## SELECTED TEXT

☆ ☆ ☆ ☆ ☆ ☆ ☆

Why Google Analytics Show Zero Sessions?

You may sometime see zero sessions assigned to a page but at the same time see pageviews, user count, exits and other metrics for the page:

How come a page has got pageviews but is still not a part of a GA session?

How come a page has got 1 user but still no GA session is assigned to it?

This happened because Google Analytics assign session count only to the first hit in a session.

A hit is a user’s interaction (pageview, screenview, event, transaction etc) with your website that results in data being sent to the Google Analytics server.

A group of hits recorded for a user in a given time period is called ‘session‘.

A session count is the number of sessions recorded by GA in a particular time period.

When a person enter your website via a page (called the landing page), it triggers a pageview hit.

If this is the first hit sent to the Google Analytics server then GA assign the session count to the ‘pageview’ hit.

But GA does not assign session count to subsequent hits in the session.

☆ ☆ ☆ ☆ ☆ ☆ ☆

(Stored items)

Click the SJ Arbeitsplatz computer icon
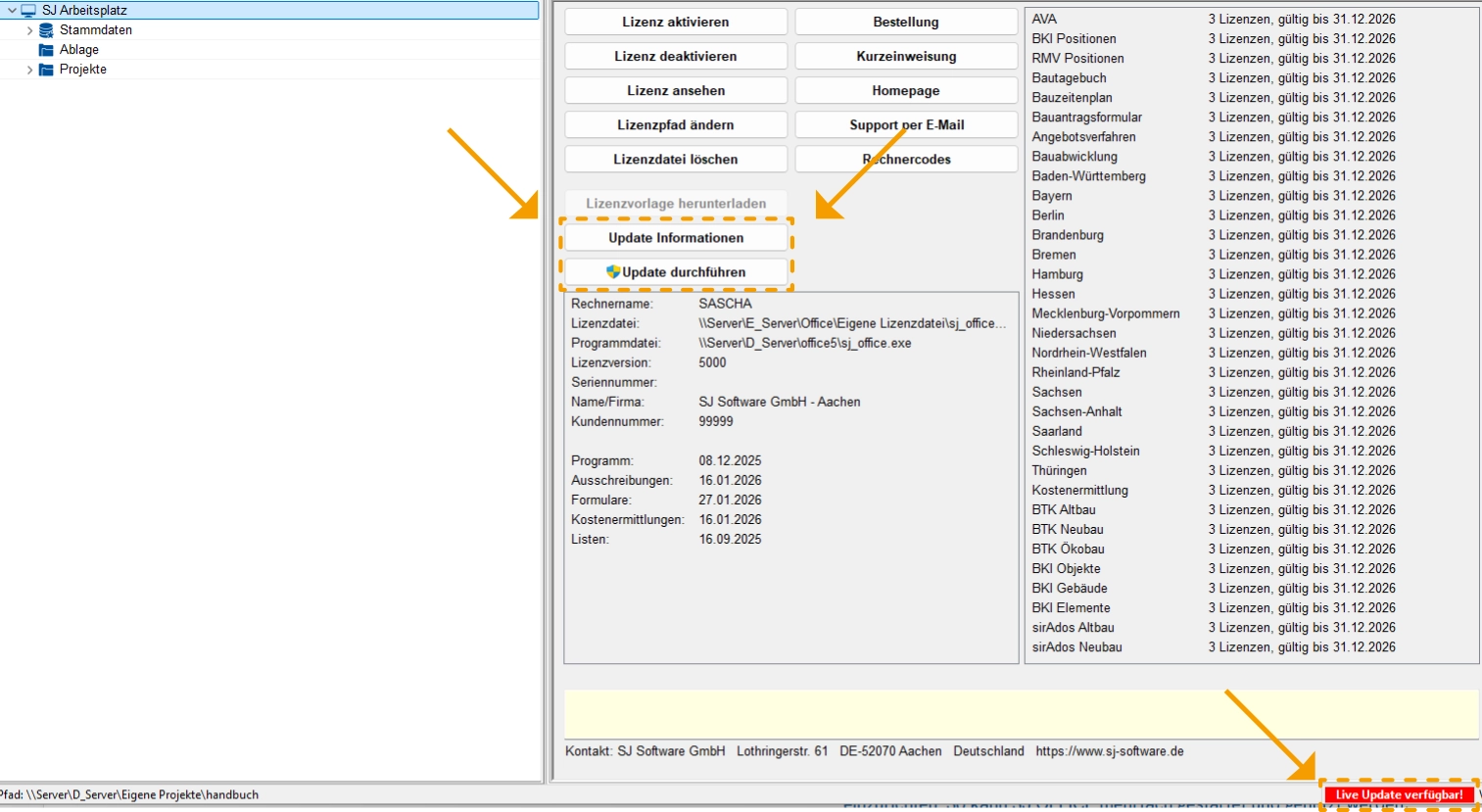The image size is (1482, 812). pyautogui.click(x=28, y=11)
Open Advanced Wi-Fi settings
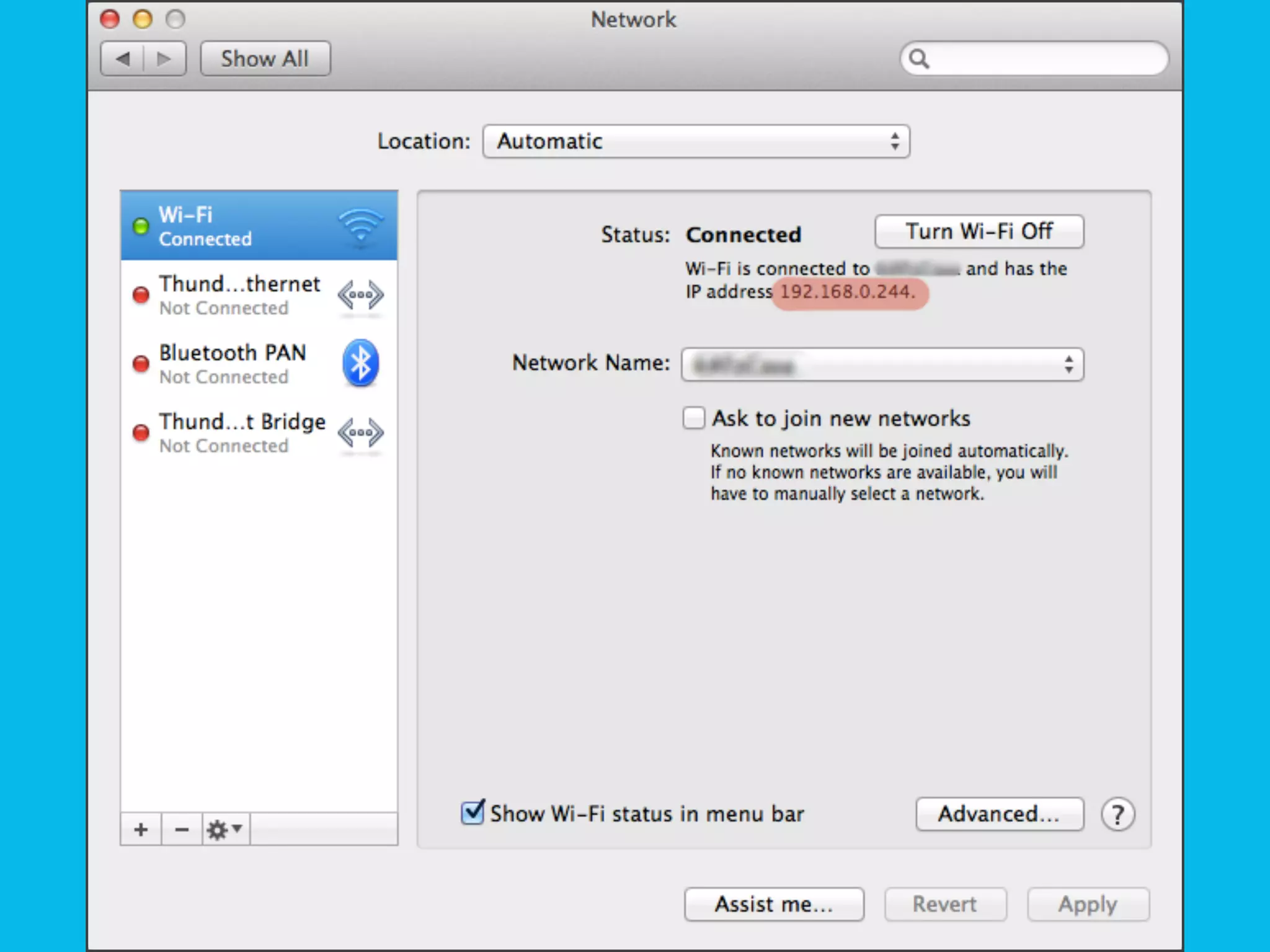Viewport: 1270px width, 952px height. pos(999,814)
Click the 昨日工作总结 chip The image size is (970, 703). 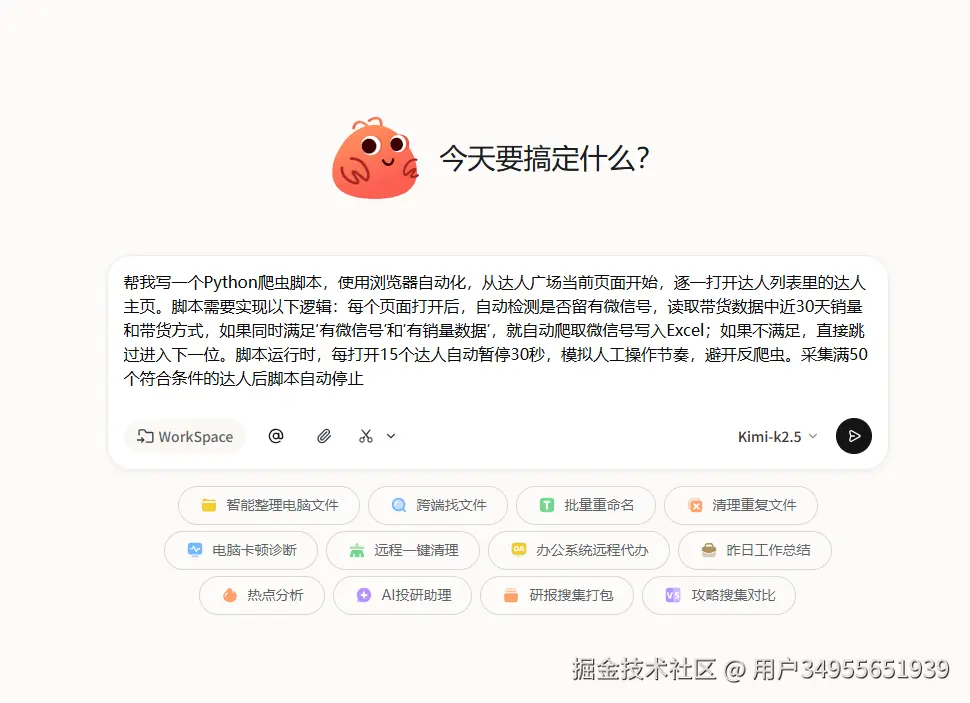[755, 550]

☆ ☆ ☆ ☆ ☆ ☆ ☆

## TO BE DONE
A) Summarize the text on zero sessions in Google Analytics in two sentences.
B) Repeat the stretch of the text on zero sessions in Google Analytics from "A hit is a user’s" through "in the session.".
The rows are separate material, apart from the text.

## SOLUTIONS PER TASK
A) Google Analytics can show zero sessions for a page that still has pageviews, users, exits and other metrics, because it assigns the session count only to the first hit in a session. When a person enters a website through a landing page, that pageview hit receives the session count if it is the first hit sent to the Google Analytics server, but subsequent hits in the session do not.

B)
A hit is a user’s interaction (pageview, screenview, event, transaction etc) with your website that results in data being sent to the Google Analytics server.

A group of hits recorded for a user in a given time period is called ‘session‘.

A session count is the number of sessions recorded by GA in a particular time period.

When a person enter your website via a page (called the landing page), it triggers a pageview hit.

If this is the first hit sent to the Google Analytics server then GA assign the session count to the ‘pageview’ hit.

But GA does not assign session count to subsequent hits in the session.